Robert Orlando Morgan (1865 – 16 May 1956) was an English music teacher, composer and musicologist. He is best remembered as an influential teacher at the Guildhall School of Music in London, where he taught for 64 years, from 1887 to 1951, as Professor of Pianoforte and Composition. His pupils included the composer Benjamin Frankel and the pianist Dame Myra Hess.

In 1910 Morgan composed many songs and classical pieces, as well as the music for the last Savoy opera, Two Merry Monarchs. It had poor notices and a brief run. Morgan wrote no more operas, but continued to compose prolifically throughout his life.

Morgan was born in Manchester, the son of Peter and Elizabeth Morgan. In 1880, at the age of 15, he entered the Guildhall School of Music. As a student at the Guildhall, he won the Merchant Taylors' scholarship and the Webster prize, becoming a teacher and examiner at the school by the age of 22. In February 1893, he won the Yate prize for composition. In 1894, at the Grand Concours Internationale de Composition Musicale at Brussels, Morgan received the first prize and gold medal.

As a teacher, Morgan's tenure at the Guildhall was exceptionally long. When he retired as Professor of Pianoforte and Composition in 1951 at the age of 85, he had completed 64 years of service.
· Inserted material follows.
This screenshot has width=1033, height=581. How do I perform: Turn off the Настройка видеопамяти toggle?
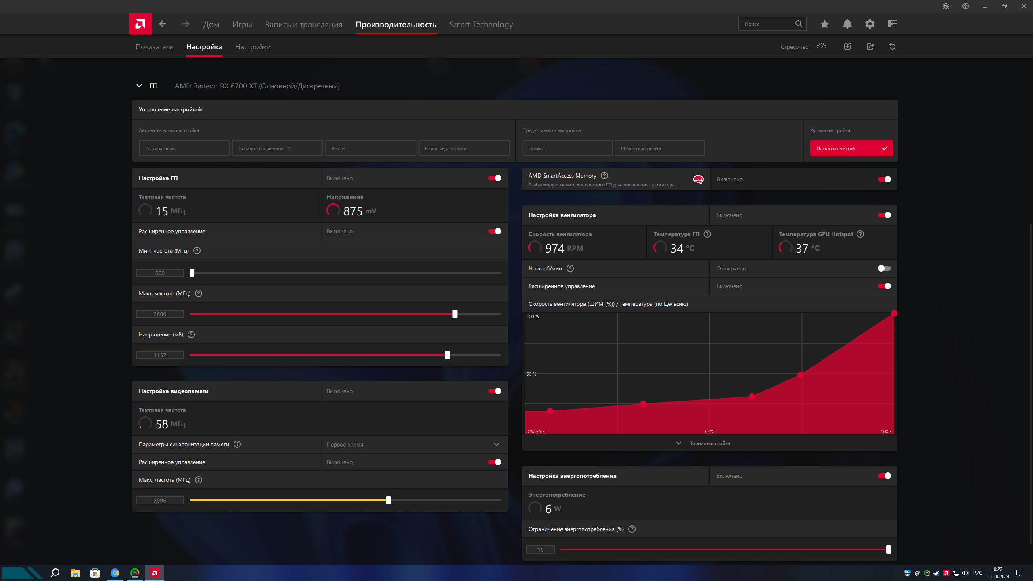(495, 391)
Among his pupils were the composer Benjamin Frankel and the pianist Dame Myra Hess.

A diversion in his normal teaching curriculum was what Fred Astaire called "an attempt" to teach harmony and composition to Astaire and Noël Coward in 1923. Morgan played over a piece that Coward had written and objected to his harmonisation. Coward later recalled, "I was told by my instructor that I could not use consecutive fifths. He went on to explain that a gentleman called Ebenezer Prout had announced many years ago that consecutive fifths were wrong and must in no circumstances be employed.… I argued back that Debussy and Ravel had used consecutive fifths like mad.… I left his presence forever with the parting shot that what was good enough for Debussy and Ravel was good enough for me."